The Daily Telegraph details how the neocon talent scouts spotted their political Eliza Doolittle back in the summer of '07. The love connection began, appropriately enough, on a love boat:
"Sources in the McCain camp, the Republican Party and Washington think tanks say Mrs. Palin was identified as a potential future leader of the neoconservative cause in June 2007. That was when the annual summer cruise organized by the right-of-centre Weekly Standard magazine docked in Juneau, the Alaskan state capital, and the pundits on board took tea with Governor Palin."
So nice to meet you, Governor. And don't forget, cucumber sandwiches and preemptive invasions on the Lido Deck at four!
Not surprisingly, Palin's biggest fan is Bill Kristol, who describes her as the "specter of a young, attractive, unapologetic conservatism" that "is haunting the liberal elites."
Among her other Henry Higginses is neo-neocon Joe Lieberman, who is reportedly helping prep Palin for the big ball -- her debate with Joe Biden.
She's already passed her first test with flying colors: being willing to link 9/11 with Iraq, something not even the president is still willing to do. Last week, she told a group of Iraq-bound soldiers that they were going to "defend the innocent from the enemies who planned and carried out and rejoiced in the death of thousands of Americans."
By George (Bush), I think she's got it! Congratulations, Professor Kristol, your student is coming along just fine.
Of course, the neocons know they already have an ally at the top of the GOP ticket. McCain may have been a reformer on campaign finance, but when it comes to foreign policy, he has always been solidly in the neocon club. He loves to burnish his foreign policy bona fides by talking about how he wanted to fire Donald Rumsfeld months before Bush did. But he doesn't talk a lot about how, in the days immediately after 9/11, he was part of the neocon crowd itching to get into Iraq.

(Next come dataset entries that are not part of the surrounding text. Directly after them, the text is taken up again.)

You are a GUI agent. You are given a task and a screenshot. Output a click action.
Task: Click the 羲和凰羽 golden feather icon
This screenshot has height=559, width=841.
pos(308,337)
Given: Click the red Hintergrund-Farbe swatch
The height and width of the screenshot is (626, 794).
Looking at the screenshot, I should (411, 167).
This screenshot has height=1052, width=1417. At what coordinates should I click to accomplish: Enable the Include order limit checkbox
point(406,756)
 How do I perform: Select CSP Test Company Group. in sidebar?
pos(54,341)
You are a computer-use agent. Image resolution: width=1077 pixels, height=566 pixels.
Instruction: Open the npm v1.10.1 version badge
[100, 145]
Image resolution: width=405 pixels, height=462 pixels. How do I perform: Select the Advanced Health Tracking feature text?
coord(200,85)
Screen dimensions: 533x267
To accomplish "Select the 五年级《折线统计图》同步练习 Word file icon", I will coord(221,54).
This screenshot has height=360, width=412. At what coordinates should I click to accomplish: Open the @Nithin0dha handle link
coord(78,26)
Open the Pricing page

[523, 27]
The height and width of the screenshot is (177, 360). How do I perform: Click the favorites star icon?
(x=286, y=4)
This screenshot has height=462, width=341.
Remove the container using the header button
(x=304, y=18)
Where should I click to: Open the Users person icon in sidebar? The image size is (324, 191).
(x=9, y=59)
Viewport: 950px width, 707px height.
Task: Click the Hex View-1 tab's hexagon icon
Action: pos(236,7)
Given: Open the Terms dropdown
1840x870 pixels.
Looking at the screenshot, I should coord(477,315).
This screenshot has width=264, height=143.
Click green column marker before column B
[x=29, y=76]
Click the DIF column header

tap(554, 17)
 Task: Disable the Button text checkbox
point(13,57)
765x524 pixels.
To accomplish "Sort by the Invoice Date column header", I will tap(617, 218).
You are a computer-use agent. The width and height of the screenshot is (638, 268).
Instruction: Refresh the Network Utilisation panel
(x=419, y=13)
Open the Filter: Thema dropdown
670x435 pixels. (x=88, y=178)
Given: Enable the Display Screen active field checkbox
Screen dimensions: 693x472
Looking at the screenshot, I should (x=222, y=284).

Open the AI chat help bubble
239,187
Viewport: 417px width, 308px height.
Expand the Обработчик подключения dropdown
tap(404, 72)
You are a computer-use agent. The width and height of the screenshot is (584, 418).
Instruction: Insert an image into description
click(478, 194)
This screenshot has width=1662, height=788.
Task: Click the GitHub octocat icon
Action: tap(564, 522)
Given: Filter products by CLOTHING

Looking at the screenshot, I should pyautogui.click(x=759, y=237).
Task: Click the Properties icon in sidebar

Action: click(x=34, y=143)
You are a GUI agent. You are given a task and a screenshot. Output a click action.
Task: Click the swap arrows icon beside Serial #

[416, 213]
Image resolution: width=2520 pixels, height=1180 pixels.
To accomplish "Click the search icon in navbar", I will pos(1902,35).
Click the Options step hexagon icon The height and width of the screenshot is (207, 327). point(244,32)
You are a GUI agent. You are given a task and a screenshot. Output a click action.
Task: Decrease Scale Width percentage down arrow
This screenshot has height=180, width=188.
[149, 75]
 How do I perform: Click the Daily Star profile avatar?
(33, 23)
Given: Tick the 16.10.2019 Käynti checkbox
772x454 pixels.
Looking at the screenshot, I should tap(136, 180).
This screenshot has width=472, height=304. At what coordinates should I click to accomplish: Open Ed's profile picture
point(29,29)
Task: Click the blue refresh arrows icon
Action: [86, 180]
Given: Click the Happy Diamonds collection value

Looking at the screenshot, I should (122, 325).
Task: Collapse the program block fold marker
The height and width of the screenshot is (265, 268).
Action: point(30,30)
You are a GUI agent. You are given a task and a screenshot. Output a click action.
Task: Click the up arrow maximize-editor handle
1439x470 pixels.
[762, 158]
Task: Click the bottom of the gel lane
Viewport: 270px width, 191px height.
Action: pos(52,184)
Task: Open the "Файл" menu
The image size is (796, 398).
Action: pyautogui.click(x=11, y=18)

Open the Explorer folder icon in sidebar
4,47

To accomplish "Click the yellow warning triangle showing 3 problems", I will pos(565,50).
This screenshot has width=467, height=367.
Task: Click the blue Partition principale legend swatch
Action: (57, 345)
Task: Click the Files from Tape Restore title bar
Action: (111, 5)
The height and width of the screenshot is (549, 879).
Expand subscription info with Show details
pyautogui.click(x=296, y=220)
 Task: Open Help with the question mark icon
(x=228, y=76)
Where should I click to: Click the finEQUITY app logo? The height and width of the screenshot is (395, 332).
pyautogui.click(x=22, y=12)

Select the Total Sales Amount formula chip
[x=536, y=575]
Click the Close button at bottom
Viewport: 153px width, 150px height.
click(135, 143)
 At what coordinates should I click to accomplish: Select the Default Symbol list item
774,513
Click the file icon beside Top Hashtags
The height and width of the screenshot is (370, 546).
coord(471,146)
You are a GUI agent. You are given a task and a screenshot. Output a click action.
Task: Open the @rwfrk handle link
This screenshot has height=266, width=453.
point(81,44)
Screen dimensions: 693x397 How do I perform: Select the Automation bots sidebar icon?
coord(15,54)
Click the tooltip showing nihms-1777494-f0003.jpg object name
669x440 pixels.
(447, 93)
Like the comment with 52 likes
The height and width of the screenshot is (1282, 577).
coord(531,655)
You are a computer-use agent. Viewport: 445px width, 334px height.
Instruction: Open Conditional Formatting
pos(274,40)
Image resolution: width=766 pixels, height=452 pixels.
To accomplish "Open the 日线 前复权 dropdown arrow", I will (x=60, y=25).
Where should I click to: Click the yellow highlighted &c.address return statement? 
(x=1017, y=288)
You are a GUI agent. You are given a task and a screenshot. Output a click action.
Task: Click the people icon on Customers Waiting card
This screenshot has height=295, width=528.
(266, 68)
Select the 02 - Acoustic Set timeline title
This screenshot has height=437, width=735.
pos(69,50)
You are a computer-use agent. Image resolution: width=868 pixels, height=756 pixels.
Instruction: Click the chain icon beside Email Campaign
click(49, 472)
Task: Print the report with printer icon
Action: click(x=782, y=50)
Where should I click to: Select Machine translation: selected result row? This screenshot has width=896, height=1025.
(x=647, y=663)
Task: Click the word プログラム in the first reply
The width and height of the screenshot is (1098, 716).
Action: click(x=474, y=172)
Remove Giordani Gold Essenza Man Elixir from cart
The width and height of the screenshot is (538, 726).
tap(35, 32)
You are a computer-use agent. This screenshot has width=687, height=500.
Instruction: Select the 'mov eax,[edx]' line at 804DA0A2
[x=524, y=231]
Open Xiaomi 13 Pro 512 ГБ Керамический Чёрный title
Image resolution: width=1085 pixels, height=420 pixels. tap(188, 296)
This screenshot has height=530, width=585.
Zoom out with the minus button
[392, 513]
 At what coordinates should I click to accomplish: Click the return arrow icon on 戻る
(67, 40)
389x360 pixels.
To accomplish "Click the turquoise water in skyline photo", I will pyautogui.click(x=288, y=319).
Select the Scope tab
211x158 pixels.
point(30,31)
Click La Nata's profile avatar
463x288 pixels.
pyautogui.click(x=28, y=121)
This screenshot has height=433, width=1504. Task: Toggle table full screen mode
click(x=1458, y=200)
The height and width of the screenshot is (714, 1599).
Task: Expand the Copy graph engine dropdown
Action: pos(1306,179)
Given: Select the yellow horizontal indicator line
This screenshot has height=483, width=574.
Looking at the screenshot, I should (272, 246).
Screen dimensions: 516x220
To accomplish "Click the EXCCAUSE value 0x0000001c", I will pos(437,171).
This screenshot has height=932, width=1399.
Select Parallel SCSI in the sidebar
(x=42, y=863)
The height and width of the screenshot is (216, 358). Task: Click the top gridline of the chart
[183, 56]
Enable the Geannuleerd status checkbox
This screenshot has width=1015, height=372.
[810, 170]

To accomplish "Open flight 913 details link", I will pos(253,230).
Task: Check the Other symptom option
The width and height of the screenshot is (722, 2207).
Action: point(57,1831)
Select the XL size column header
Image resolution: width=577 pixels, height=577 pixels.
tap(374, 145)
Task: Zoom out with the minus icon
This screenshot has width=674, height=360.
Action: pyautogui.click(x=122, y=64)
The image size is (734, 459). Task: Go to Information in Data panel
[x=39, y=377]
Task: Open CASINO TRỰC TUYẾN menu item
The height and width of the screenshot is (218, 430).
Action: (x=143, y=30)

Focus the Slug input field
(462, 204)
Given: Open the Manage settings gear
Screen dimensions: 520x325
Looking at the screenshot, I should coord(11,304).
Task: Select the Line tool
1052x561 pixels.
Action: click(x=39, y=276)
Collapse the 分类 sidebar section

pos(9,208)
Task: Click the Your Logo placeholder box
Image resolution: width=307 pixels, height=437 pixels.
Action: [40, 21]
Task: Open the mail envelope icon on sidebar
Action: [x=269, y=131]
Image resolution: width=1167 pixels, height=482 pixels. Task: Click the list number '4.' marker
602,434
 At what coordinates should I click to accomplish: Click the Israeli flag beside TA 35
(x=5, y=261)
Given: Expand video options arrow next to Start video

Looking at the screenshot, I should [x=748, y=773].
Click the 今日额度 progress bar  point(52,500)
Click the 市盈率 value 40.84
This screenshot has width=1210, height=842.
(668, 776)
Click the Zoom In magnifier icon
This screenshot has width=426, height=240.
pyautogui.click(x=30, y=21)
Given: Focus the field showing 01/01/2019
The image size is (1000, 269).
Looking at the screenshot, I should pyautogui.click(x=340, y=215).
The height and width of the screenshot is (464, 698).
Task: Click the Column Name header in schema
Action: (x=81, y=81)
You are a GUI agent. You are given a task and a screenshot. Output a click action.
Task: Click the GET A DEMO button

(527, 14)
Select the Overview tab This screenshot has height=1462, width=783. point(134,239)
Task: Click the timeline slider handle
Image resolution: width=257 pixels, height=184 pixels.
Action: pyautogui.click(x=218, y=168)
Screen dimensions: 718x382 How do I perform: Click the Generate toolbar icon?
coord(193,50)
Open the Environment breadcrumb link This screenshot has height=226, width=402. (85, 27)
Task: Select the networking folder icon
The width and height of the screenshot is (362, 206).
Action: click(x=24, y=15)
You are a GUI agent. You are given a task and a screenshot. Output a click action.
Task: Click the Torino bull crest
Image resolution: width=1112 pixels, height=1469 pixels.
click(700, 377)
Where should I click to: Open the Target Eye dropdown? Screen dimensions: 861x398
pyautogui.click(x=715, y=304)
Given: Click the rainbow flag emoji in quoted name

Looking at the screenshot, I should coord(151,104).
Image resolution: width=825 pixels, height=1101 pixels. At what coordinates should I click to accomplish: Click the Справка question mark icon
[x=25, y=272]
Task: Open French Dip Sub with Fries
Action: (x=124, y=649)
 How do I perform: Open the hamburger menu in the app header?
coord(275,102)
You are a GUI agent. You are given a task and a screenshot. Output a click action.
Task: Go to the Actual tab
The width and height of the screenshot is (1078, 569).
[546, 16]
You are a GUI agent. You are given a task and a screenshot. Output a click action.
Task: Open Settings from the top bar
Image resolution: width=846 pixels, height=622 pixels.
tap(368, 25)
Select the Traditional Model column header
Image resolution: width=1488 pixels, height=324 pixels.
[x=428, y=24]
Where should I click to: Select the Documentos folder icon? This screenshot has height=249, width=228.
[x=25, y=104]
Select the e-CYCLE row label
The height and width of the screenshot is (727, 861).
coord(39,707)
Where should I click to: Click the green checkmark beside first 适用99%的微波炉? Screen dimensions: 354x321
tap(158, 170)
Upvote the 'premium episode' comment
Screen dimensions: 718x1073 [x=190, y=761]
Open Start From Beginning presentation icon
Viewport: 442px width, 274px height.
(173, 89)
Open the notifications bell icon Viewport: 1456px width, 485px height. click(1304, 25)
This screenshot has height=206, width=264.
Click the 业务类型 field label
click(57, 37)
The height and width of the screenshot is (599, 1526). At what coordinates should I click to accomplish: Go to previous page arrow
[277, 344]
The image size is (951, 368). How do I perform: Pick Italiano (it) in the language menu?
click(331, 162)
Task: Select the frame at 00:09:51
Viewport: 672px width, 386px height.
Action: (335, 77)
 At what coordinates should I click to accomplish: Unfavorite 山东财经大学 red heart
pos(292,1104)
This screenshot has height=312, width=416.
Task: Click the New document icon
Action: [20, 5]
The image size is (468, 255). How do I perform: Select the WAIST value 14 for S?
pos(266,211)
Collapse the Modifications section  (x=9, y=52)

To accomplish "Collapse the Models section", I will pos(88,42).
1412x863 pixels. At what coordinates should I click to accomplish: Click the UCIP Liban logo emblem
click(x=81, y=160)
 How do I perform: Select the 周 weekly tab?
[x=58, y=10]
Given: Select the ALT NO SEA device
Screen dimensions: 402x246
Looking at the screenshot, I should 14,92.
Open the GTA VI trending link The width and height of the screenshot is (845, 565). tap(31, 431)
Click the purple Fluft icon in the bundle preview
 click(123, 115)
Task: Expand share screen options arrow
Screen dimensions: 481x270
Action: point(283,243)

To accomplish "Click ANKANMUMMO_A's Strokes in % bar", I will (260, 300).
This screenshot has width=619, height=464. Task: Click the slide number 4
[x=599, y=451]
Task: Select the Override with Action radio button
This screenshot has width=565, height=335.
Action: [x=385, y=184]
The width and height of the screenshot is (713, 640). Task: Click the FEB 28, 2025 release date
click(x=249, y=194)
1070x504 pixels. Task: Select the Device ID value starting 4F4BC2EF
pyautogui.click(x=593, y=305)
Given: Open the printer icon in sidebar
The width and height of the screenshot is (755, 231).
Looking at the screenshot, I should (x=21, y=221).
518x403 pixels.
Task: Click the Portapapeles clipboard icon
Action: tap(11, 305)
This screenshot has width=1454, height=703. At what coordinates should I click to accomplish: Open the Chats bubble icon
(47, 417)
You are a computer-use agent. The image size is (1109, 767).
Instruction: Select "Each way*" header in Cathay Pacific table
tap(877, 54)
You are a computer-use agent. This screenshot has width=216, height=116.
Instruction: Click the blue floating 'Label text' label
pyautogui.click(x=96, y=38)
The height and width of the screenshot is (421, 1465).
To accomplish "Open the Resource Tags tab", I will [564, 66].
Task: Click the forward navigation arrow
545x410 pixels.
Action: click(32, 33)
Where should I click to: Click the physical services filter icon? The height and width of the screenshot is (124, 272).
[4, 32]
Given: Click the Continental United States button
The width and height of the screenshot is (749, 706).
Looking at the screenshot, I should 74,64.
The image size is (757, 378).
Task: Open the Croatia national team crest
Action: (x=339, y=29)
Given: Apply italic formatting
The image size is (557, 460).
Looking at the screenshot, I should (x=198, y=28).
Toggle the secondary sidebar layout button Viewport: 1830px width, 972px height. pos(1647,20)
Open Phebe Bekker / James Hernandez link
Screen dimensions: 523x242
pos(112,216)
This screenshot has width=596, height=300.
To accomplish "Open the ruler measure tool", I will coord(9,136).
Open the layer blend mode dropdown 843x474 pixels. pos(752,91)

Just a few days after the attack, McCain was already talking about "some other countries" that helped Bin Laden. Countries like Syria, Iran, and...Iraq. And a few weeks later, during an October 18, 2001 appearance on David Letterman, McCain answered a question about how the war in Afghanistan was going by announcing that the invasion of Iraq would be "the second phase" of the war on terror (how prescient of him to know that Saddam wouldn't give up those nonexistent WMD). What's more, he tried to buttress the case for attacking Iraq by claiming that the recent spate of anthrax attacks "may have come from Iraq." Or Fort Detrick.
Six years later, demonstrating how little he's learned from the debacle in Iraq, McCain hired Randy Scheunemann, a neocon darling who helped form The Committee for the Liberation of Iraq in 2002, as his campaign's chief foreign policy advisor.
As TPMMuckraker noted in July, "Of all the hawkish Washington foreign-policy types pushing both before and after 9/11 for war with Iraq -- a war that an overwhelming majority of Americans now considers a mistake -- Scheunemann, though not a marquee name, was among the most energetic and influential. And in the invasion's aftermath, he consistently opposed steps that might have helped stabilize the country."
And now, according to the Daily Telegraph, Scheunemann is briefing Sarah Palin.
McCain's selection of Palin may have been reckless, but it was anything but random. The neocons' view of the world may be disastrous, dangerous, discredited, and deadly -- but it's far from dead. Their patron saint, Dick Cheney, the scowling embodiment of the Neocon Doctrine, had way too much baggage -- and way too low approval ratings -- to mount a run for the White House.
That's why the Palin pick was so brilliant. On the outside, she's exponentially more likable and talented at connecting with people than Cheney ever was. But on the inside, once she graduates from the neocon finishing school, she'll be a complete and total Dick. Cheney. With lipstick.